(RAW DATA)

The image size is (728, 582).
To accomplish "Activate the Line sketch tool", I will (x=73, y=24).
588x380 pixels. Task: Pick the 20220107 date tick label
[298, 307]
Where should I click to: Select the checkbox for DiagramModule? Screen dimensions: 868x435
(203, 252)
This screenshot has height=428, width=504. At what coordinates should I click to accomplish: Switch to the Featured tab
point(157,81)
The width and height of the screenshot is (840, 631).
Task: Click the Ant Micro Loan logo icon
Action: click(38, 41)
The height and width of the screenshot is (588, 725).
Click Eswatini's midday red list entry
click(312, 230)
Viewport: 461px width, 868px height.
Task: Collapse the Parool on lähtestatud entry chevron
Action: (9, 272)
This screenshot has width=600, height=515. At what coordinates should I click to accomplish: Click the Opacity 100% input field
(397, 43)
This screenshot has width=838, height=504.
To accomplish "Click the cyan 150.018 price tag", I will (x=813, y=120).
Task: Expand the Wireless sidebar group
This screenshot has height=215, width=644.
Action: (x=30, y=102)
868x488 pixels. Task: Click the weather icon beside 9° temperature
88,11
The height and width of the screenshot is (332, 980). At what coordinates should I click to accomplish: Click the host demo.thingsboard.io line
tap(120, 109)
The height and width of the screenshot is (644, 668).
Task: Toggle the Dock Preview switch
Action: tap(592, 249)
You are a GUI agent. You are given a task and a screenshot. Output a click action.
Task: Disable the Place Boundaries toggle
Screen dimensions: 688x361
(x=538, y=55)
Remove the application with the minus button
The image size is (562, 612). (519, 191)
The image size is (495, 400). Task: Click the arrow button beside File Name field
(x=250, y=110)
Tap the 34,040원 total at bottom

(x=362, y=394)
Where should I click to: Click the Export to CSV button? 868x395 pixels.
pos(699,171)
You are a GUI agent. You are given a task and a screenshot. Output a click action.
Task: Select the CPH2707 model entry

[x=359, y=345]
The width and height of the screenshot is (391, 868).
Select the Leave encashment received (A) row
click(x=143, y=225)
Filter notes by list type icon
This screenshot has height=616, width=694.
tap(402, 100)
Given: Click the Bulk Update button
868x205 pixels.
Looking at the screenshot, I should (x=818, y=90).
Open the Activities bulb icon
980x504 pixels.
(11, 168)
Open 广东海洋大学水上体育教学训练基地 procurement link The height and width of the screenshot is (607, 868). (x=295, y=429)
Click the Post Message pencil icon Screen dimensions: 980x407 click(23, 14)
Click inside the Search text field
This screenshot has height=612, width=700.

(End RAW DATA)

TASK STATEMENT
Each line of the entries above that includes "will" counts once; state how many such lines there are, with the number as the only answer.

RESPONSE TO THIS TASK
2